André Köbben



Foto: Bram Belloni

Wikipedia

Door Justus Uitermark

André Köbben (1925-2019), emeritus hoogleraar antropologie, verlegde zijn aandacht van verre volksstammen naar de wereld van het Nederlandse beleidsonderzoek. Zijn advies voor integere beleidsonderzoekers: neem een rechtsbijstandverzekering.
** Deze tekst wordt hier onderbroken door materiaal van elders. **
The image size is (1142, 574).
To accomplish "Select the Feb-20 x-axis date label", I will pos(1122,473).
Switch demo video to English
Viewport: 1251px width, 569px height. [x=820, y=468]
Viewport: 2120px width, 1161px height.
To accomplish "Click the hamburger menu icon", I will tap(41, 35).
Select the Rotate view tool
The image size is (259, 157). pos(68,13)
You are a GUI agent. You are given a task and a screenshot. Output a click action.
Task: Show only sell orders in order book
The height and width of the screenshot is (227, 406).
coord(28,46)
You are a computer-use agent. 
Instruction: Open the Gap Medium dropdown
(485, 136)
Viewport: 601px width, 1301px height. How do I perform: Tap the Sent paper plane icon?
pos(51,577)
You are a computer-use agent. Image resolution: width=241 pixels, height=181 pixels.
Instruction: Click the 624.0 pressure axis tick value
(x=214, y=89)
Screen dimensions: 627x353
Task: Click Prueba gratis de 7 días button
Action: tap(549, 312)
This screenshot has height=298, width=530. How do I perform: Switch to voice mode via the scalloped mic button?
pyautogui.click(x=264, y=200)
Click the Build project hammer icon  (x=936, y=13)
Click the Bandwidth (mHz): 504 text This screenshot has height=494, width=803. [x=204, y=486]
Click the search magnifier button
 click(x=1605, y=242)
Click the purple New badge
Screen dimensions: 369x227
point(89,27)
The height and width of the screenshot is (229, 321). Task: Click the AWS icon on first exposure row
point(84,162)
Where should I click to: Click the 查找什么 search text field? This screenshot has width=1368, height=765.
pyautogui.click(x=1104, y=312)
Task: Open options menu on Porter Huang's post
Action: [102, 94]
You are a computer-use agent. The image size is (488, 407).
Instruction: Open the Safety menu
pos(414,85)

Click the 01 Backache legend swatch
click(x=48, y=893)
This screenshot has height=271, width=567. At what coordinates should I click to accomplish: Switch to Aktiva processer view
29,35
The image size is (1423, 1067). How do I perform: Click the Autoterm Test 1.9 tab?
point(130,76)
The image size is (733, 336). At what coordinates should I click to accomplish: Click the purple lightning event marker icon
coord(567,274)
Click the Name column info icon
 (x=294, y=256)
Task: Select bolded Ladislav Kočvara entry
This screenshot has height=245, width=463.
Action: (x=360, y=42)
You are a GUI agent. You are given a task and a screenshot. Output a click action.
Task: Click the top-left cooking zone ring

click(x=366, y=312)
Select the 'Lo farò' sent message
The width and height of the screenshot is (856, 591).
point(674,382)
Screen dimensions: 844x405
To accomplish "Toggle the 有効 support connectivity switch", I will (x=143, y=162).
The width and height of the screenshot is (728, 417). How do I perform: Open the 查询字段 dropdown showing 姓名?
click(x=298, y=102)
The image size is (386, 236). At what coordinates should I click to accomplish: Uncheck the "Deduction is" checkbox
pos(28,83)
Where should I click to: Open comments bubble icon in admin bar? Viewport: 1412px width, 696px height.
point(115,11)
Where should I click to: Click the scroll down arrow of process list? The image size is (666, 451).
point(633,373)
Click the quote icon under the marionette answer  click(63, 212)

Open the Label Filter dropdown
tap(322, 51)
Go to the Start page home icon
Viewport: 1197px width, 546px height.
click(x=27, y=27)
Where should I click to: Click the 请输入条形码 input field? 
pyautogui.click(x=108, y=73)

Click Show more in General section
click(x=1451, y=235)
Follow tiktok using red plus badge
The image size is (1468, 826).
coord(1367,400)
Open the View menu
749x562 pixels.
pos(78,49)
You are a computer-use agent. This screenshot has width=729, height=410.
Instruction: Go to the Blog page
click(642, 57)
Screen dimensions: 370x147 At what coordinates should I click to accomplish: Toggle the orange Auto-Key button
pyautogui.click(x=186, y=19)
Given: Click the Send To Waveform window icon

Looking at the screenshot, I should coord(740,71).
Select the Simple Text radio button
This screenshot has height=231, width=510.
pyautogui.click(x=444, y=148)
André Köbben begon aan zijn studie zoals je van een antropoloog mag verwachten: hij bestudeerde niet-westerse samenlevingen. Zijn proefschrift uit 1955 was een studie naar de ‘zwarte planters’ in Ivoorkust en niet lang erna schreef hij over Djuka, Surinaamse marrons (afstammelingen van gevluchte slaven). In de loop der tijd richtte Köbben zijn aandacht steeds meer op zijn eigen omgeving. In de jaren zeventig gaf hij leiding aan het door hem opgerichte Centrum voor Onderzoek van Maatschappelijke Tegenstellingen (COMT) aan de Universiteit Leiden. In die turbulente jaren was er genoeg studiemateriaal voor handen. Köbben verwierf vooral publieke bekendheid door zijn betrokkenheid bij het Molukse vraagstuk dat in deze tijd explosieve vormen aannam.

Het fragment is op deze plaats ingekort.